I want to read all kinds of things, but I use it. I really go back to those and go back and track. I was. Joking with someone the other day that TikTok needs a, I’m on TikTok for work right now, toggle, as opposed to I’m on TikTok to just read content or watch content, because it is hard to be saying to yourself, I’m looking for what is the latest trend, or I’m looking for what, how other brands have handled this, and then 20 minutes later, you’re like, oh my God, where have I been?

That’s my invention that I’ve not made yet. Thing I recently learned. Which I feel like I need to show you, and knowing it’s a podcast may be hard to explain. I learned it from a TikTok. But, for people who are taking a lot of content on their phone, weather for work, for personal. Okay? When you’re taking a picture, if you hold down the white button, as you’re taking a picture, and slide it to the left, you’ll [00:31:00] see a number and a line, and that number’s gonna go up the further you drag it.

So if you drag it just a little, it’ll say 3. If you drag it all the way, it’ll say 40. It will take that many pictures. In that moment and yes, and I was like, what? And so if you’re somebody who is taking a lot of photos and you want to have a lot of choices to look yeah Again, it’s not or for work. My mind was blown and I was like, I need to try this immediately and it worked So something I learned recently Was a trick for taking photos on your iphone that could be used for work or personal basically When you’re taking a photo, you’re holding down the white button and you You pull it out to the left, you’ll see a little line and it’ll show you a number.

And the further out you pull it, the higher the number gets. So if it says three, we can pull it more to say 20. And when you let go, it will take that many pictures all at the same time. So kind of like burst mode, but yeah, a little bit more specific and great for if you want to have lots of options to choose from.

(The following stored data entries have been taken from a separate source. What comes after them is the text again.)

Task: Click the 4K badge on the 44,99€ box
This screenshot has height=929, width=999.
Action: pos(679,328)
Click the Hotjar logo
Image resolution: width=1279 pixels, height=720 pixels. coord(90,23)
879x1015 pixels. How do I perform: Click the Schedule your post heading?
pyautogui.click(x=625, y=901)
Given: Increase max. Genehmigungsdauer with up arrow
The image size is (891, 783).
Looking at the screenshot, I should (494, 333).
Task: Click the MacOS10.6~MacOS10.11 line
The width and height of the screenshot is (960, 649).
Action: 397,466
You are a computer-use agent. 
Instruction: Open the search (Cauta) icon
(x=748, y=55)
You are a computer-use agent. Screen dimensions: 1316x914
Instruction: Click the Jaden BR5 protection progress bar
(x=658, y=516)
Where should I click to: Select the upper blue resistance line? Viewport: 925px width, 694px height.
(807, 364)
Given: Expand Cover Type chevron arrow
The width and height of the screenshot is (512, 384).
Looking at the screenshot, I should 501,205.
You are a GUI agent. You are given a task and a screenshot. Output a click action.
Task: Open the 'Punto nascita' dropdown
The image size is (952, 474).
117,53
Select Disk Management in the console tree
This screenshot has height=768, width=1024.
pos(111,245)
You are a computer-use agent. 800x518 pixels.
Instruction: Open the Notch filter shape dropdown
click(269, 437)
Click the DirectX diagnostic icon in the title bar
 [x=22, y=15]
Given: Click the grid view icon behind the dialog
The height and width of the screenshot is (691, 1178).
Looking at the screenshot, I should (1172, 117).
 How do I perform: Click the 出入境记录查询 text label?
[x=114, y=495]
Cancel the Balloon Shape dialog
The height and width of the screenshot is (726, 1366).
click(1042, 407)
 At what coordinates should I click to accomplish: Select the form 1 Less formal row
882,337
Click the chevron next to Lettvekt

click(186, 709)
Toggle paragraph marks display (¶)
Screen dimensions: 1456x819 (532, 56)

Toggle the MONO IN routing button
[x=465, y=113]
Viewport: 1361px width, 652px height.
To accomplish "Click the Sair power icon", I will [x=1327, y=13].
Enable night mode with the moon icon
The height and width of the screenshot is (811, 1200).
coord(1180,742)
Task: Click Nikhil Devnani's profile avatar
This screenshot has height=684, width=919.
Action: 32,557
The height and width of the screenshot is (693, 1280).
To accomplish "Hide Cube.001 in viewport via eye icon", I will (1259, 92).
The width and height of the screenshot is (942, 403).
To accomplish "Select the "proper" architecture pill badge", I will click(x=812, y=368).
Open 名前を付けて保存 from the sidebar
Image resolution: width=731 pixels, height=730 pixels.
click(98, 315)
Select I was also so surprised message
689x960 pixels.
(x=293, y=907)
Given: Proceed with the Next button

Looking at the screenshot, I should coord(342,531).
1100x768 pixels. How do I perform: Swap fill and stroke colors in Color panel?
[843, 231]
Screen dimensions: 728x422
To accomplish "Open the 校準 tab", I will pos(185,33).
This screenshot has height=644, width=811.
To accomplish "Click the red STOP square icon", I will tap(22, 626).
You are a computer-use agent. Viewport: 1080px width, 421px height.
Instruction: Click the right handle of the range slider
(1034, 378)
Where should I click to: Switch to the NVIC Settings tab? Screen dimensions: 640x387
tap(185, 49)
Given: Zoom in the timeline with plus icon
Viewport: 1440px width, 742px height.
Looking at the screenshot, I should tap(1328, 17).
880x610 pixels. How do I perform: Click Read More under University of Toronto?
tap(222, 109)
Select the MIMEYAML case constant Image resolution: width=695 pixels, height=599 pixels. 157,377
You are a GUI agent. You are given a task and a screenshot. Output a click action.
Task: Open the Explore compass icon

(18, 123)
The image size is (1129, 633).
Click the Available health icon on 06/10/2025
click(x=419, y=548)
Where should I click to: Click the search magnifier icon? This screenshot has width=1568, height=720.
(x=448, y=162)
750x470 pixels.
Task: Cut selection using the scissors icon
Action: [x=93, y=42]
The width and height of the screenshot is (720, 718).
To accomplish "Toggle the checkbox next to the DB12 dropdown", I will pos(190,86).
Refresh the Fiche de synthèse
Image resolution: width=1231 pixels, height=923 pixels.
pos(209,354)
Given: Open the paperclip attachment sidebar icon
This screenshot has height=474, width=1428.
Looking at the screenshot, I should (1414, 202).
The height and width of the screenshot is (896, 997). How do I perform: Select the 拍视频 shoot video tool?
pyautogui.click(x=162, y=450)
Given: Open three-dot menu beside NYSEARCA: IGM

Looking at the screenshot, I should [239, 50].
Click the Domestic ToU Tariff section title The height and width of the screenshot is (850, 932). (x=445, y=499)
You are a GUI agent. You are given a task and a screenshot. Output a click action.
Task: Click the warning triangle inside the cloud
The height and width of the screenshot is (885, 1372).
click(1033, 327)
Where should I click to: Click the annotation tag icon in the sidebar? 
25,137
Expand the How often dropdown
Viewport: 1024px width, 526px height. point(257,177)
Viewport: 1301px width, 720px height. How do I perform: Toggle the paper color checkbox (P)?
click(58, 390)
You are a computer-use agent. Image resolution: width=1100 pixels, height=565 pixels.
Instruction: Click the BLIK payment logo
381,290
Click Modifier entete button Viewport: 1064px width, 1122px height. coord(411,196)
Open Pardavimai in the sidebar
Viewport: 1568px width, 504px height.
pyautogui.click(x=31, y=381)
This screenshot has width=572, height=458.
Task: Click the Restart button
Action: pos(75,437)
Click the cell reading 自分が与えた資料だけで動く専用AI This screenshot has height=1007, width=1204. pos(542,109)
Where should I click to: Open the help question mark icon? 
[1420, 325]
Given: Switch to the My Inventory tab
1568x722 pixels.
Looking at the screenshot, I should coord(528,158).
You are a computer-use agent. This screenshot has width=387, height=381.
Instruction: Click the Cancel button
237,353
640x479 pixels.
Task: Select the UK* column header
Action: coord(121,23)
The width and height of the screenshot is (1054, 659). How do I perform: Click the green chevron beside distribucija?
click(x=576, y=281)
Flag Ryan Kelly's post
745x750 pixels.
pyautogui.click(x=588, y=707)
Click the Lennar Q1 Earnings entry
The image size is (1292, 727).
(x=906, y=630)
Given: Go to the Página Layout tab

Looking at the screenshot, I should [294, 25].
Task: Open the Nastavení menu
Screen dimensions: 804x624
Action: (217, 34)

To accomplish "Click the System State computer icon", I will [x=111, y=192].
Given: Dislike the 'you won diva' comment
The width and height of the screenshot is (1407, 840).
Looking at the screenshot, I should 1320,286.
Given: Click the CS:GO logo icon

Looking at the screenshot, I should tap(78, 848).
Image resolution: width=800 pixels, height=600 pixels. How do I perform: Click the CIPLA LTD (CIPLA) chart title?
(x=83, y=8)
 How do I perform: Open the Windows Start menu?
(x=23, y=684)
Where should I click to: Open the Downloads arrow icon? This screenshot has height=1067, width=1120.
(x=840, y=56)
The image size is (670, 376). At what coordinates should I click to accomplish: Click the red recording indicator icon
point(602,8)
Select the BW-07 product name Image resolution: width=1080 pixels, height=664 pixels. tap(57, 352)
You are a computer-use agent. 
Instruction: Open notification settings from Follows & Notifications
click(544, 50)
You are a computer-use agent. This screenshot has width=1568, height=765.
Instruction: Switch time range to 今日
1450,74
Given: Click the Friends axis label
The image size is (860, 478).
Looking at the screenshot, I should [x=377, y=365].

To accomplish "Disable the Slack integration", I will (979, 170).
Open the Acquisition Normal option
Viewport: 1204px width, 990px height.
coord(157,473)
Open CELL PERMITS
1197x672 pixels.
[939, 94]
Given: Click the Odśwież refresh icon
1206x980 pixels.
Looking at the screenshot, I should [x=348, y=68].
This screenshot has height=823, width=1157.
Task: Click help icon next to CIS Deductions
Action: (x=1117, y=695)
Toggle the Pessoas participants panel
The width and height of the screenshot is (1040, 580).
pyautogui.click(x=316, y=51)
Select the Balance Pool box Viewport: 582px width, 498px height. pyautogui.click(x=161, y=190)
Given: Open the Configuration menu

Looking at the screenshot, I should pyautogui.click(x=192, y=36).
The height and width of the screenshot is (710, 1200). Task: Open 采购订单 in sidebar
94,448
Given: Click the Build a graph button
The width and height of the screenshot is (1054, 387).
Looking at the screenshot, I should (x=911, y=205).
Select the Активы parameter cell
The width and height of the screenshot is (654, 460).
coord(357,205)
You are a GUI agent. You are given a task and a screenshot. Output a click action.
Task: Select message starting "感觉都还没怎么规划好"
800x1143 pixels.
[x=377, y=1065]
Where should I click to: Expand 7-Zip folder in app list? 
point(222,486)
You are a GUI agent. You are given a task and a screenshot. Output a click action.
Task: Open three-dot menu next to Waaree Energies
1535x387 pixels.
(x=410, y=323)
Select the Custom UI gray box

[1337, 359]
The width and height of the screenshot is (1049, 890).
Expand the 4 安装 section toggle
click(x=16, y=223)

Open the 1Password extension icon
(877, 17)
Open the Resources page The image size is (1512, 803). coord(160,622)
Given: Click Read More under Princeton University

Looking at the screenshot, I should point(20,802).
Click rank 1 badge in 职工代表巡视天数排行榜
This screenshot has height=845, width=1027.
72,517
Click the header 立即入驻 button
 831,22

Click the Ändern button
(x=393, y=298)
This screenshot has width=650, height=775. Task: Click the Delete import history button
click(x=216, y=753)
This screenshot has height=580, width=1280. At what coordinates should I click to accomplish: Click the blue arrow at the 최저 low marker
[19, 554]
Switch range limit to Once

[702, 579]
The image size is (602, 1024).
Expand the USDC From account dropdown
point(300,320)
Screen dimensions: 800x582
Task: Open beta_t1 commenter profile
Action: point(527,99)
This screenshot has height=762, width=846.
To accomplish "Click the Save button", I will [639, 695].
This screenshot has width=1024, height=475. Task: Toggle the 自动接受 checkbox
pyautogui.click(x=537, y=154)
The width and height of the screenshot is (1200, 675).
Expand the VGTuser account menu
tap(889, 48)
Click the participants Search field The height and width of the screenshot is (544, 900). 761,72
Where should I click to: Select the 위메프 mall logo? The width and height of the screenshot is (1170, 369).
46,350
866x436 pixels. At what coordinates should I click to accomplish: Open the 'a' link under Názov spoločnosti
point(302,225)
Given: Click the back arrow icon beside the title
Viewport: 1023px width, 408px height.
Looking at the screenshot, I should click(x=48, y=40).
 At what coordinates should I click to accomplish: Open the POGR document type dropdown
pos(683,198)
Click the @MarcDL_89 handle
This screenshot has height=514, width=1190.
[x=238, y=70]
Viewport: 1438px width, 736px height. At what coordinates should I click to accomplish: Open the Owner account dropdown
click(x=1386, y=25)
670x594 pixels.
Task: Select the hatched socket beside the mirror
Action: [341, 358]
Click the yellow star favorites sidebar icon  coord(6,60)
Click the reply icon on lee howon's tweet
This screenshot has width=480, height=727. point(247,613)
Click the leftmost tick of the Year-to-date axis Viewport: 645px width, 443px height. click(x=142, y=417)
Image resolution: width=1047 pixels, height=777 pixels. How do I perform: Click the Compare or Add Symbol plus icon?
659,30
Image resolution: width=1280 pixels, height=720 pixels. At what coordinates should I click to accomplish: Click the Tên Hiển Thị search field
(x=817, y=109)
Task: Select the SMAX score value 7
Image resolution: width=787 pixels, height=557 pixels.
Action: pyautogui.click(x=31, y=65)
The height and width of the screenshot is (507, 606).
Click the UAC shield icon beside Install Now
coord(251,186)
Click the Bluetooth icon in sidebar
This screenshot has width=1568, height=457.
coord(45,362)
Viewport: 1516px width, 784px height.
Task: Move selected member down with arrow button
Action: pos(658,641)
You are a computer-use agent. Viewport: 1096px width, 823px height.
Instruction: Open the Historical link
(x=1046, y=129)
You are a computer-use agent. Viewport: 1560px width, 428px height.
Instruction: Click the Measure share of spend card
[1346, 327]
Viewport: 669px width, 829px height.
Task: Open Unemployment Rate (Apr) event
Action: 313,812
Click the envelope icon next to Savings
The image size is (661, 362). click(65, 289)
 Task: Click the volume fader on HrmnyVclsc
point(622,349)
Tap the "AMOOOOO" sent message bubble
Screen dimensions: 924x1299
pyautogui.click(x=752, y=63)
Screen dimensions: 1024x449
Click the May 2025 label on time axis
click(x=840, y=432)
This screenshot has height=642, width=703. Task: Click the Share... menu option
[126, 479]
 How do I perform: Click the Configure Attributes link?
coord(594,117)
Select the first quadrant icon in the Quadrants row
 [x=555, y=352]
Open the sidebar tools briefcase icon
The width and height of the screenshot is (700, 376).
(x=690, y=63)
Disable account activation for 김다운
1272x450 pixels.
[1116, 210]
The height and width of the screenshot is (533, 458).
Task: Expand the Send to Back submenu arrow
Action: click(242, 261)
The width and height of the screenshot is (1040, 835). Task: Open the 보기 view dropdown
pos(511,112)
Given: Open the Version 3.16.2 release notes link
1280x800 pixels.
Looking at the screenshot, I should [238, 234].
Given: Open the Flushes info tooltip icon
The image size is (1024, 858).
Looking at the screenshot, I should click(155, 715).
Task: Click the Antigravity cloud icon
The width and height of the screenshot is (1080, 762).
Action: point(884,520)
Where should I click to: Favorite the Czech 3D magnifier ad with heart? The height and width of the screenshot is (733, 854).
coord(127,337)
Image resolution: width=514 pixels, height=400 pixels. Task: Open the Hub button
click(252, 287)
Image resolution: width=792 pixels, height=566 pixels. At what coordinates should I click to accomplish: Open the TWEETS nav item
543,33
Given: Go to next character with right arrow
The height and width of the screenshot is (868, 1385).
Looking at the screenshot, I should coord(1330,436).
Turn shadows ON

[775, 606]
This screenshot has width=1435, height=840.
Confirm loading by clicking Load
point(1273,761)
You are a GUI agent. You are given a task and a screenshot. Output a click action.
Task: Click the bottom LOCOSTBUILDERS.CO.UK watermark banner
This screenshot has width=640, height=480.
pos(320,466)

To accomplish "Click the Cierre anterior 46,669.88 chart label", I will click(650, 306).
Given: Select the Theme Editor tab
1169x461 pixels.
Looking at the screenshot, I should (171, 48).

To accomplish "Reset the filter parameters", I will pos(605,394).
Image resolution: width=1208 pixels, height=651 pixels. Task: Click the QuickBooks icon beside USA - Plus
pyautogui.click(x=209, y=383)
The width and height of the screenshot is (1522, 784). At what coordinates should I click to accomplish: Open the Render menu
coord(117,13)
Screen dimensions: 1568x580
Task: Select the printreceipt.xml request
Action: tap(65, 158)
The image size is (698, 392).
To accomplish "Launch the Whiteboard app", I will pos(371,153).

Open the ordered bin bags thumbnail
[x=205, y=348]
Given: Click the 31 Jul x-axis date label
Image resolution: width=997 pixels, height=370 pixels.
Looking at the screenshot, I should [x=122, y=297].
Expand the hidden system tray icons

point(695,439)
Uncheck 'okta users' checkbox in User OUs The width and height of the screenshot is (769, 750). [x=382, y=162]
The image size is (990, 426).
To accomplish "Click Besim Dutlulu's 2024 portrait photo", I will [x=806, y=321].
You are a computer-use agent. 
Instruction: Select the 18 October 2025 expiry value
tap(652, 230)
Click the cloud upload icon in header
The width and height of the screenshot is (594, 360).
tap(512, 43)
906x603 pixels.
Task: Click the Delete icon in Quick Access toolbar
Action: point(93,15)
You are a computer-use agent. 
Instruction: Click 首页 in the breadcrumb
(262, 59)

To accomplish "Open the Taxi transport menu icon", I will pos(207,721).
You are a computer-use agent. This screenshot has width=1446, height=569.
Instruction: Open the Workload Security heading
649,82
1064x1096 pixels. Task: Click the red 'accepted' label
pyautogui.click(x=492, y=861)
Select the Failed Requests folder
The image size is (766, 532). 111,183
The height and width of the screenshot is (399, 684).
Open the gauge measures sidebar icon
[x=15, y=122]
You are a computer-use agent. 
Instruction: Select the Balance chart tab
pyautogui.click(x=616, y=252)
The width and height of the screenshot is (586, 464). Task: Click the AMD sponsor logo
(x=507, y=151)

So I thought that was a very nifty [00:32:00] trick and I did not know that before. So that was my, that’s my trick of the moment that I’ve recently learned. I 

Ashley Segura: love it. I love that. You can like choose how many photos too, because especially if you, you want to do like a little bit of a pano and move with it too, you can do like a few different ones, or if you have someone taking a photo of you, you get options and you can move around.

Like love that. That’s a really great tip. Yeah. Yeah. Awesome. Well, thank you so much for everything that you shared today. Really appreciate you being on the show. 

Carolyn Cohen: Yeah, absolutely. And thank you so much for having me.